◆ **TO DO**: Recast the listing from the line containing "You are a computer-use" through the line containing "click(x=206, y=122)" as a Markdown table with the columns Row and Line, skipping blank lines and leaving out the pictures.

◆ **GIVEN DATA**:
<<<<
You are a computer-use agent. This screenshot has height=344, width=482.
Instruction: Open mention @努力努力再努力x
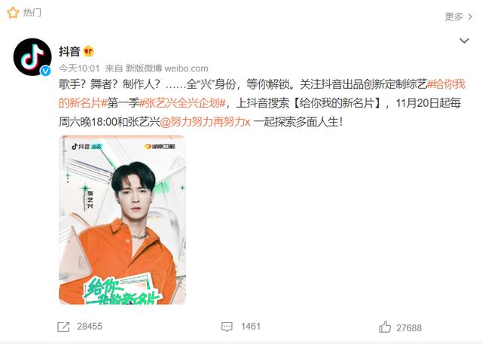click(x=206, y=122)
>>>>
<<<<
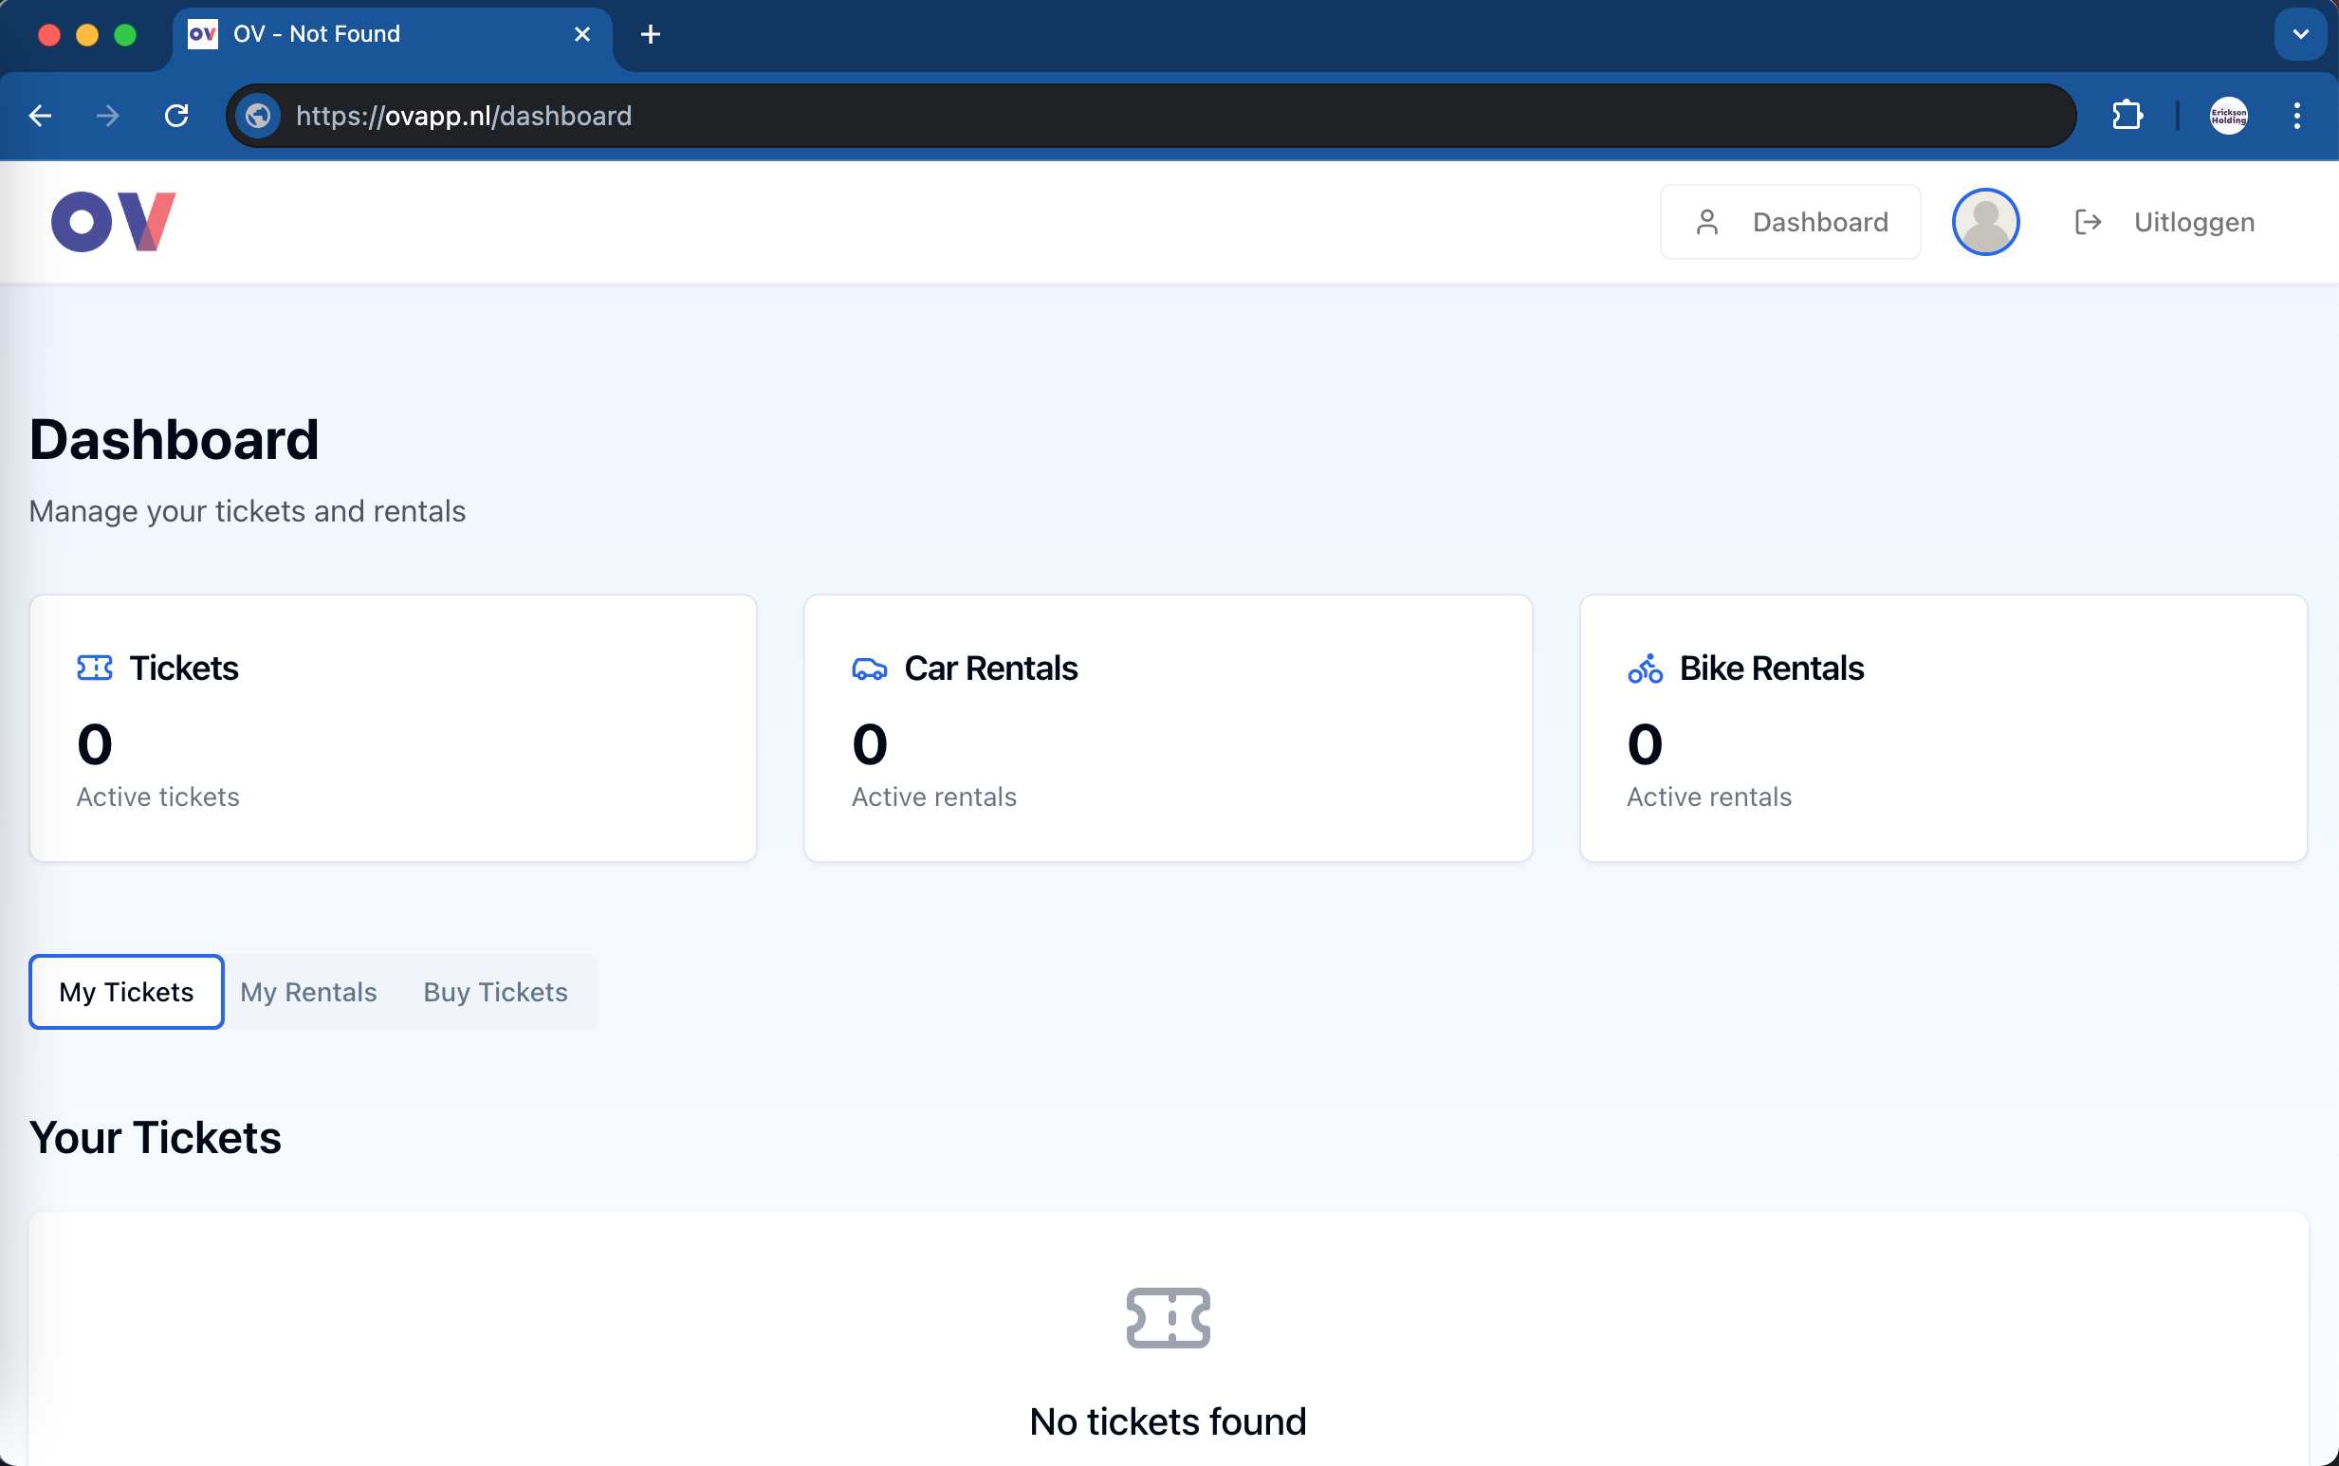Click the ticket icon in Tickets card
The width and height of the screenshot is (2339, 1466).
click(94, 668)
>>>>
◆ **RESULT FOR THIS TASK**:
| Row | Line |
|---|---|
| 1 | You are a computer-use agent. This screenshot has height=344, width=482. |
| 2 | Instruction: Open mention @努力努力再努力x |
| 3 | click(x=206, y=122) |